Monsieur Mazel ne répond rien. Elle a franchi la frontière. Pourquoi a-t-elle fait cela ? Il n’y a personne d’autre qu’elle, aucun visiteur, pas la moindre larve n’a osé s’aventurer dans son domaine depuis qu’il est protégé, alors pourquoi est-elle encore entrée sur son territoire, comment faire pour l’arrêter ? De la même manière qu’étant enfant, il se rassurait dans le noir en chantant, il n’entend plus que la voix de Schnittke, elle agit comme un mur du son, délimitant une zone stable et calme au milieu du chaos. Tandis qu’elle lui parle, il n’entend plus rien d’autre que les pulsations vibratoires de la musique. Son regard balaie la pièce... il se détourne et saisit la Pointe à l’œil de Giacometti, une sculpture de bois effilée. Au tempo lourd de la musique, il poignarde l’intruse à plusieurs reprises. Elle glisse doucement vers le sol en silence. Voilà, elle fera une bonne voisine pour la poupée. Il fixe son arme qui dégoutte au rythme des dernières notes.

Alors que la musique s’interrompt brusquement, le temps du rembobinage, les phrases d’un conférencier qui approche lui parviennent « ...un dialogue entre le visuel et le sonore. Cette idée de matérialiser le son par sa transcription, sa conversion au sens où l’entendent les nouveaux moyens électriques, fait des vibrations sonores l’un des matériaux premiers de l’œuvre. L’oeuvre devient un dispositif de perception global plongeant le spectateur dans l’expérience physique des vibrations sonores et lumineuses. Dans le poème Correspondances, Baudelaire n’écrit-il pas : Les couleurs, les parfums et les sons se répondent... »2. Interrompant le flux de paroles, la musique reprend, avant même que monsieur Mazel ne voie le groupe de 30 personnes qui approche.

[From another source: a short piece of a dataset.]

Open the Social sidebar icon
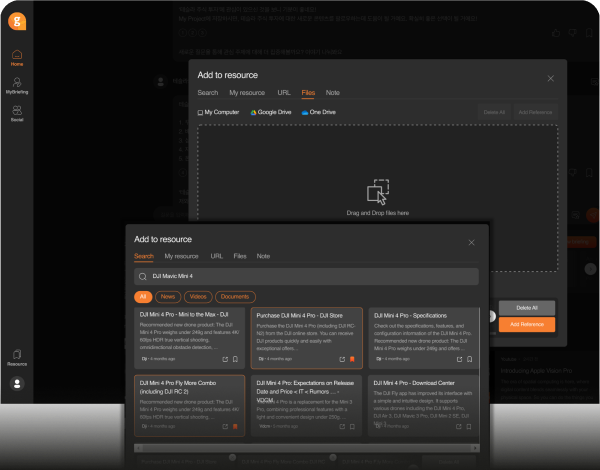This screenshot has width=600, height=470. tap(17, 114)
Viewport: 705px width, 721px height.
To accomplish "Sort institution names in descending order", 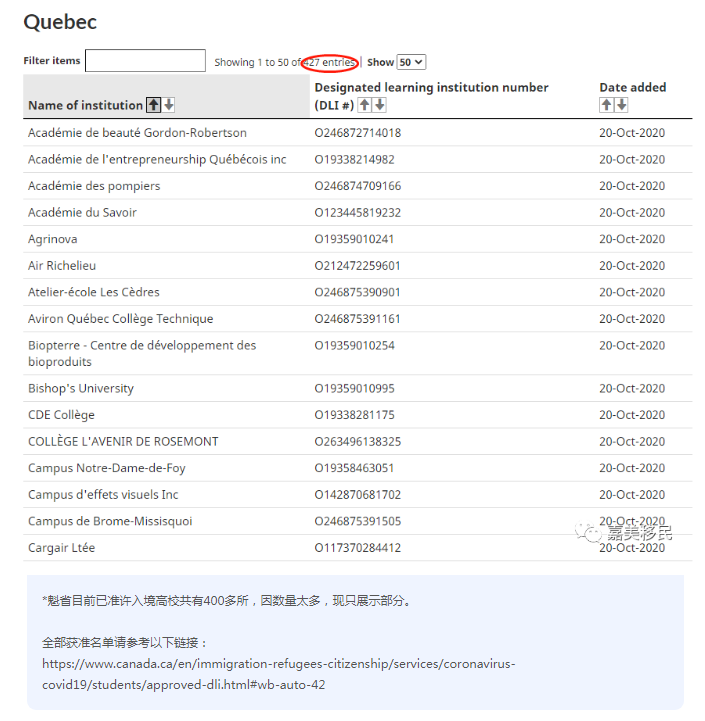I will pos(169,105).
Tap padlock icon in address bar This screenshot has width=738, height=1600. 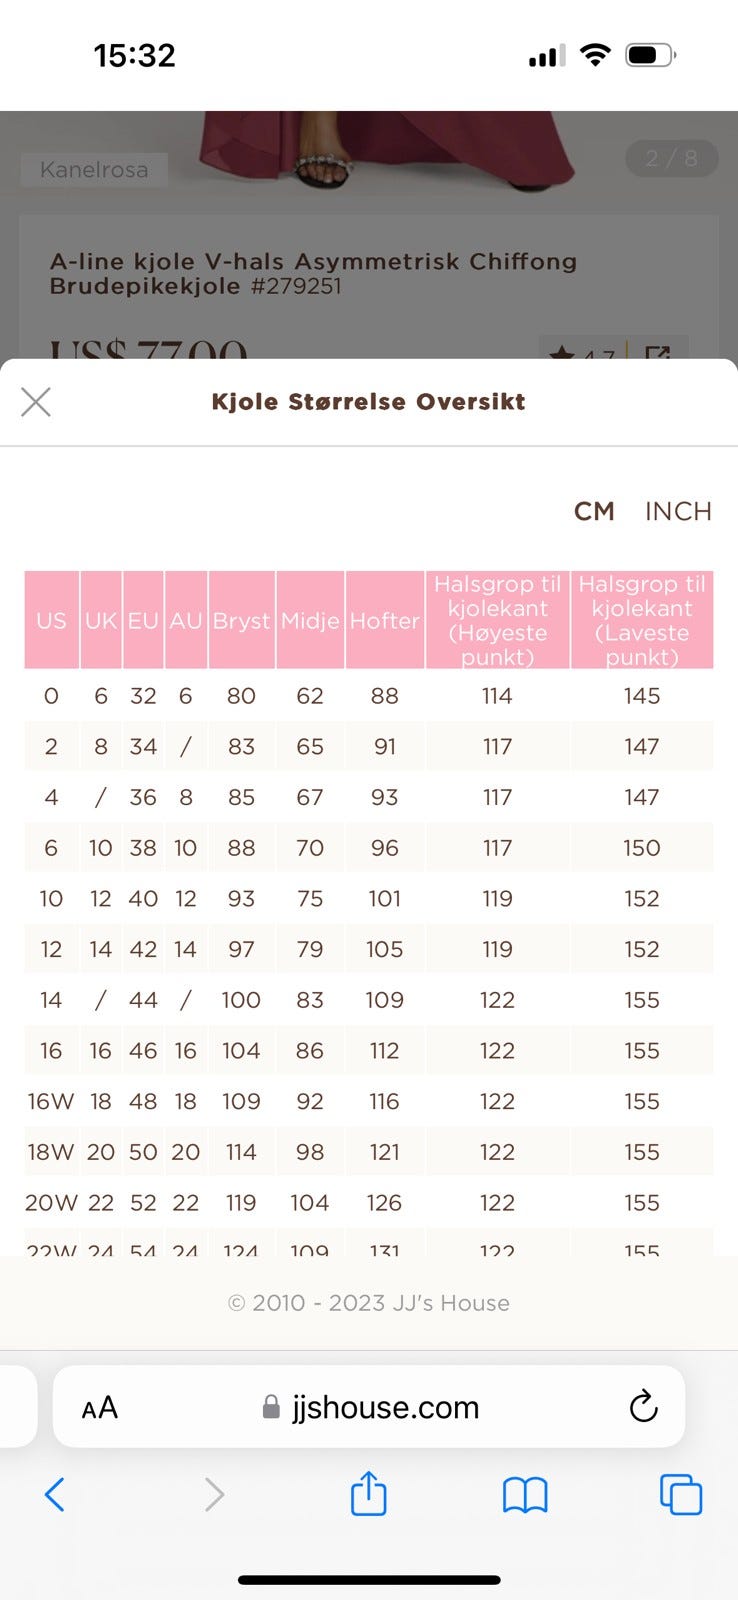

Il ne peut plus regarder la poupée, il sait qu’elle le méprise depuis qu’il a uriné sous ses yeux, alors il se retourne vers ses seuls amis. Dans la salle obscure, la musique est lancinante. En laissant des traces de mains sanglantes sur la peinture blanche de l’homme, le cinquième suspect, Monsieur Mazel l’enlève et il couche doucement son corps au sol. Il resserre sa cravate et monte sur le piédestal. En ce 6 février 2003, il a la réponse à la question qu’il se posait depuis des années, à chaque fois qu’il entrait dans cette salle, à chaque fois que le halo du projecteur caressait la silhouette d’un suspect. Le coupable, c’est le n° 5, celui qui est couvert de sang. Il prend sa place, donnant la main à l’éléphant et à l’oiseau, car aujourd’hui il sait que ces ondes tortueuses, ce sont Eux qui les produisent, il sait qu’Ils veulent un échantillon de chaque espèce sur terre, et que lui, il sera l’échantillon humain, voilà, il est fixe, immobile, calme, il n’a plus qu’à attendre que la nouvelle arche de Noé s’en vienne.

La semaine suivante, la direction du Centre décidait de remplacer Les suspects d’Alain Séchas par We stopped just here at the time, d’Ernesto Neto, une installation olfactive faite avec du tissu, des clous de girofle, du curcuma, du cumin et du poivre.

Des experts avaient suggéré la possibilité que dans quelques sons incontrôlés, des harmoniques d’une certaine fréquence puissent contribuer à faire perdre pied à des esprits déjà fragilisés. Pensant réduire les risques de dérapage avec des œuvres odorantes, ils négligeaient par là dangereusement que « les couleurs, les parfums et les sons se répondent ».

Notes :

1Pascal Quignard, La haine de la musique, France : Gallimard, 1997, p.108.
2Page consultée le 26 novembre 2004.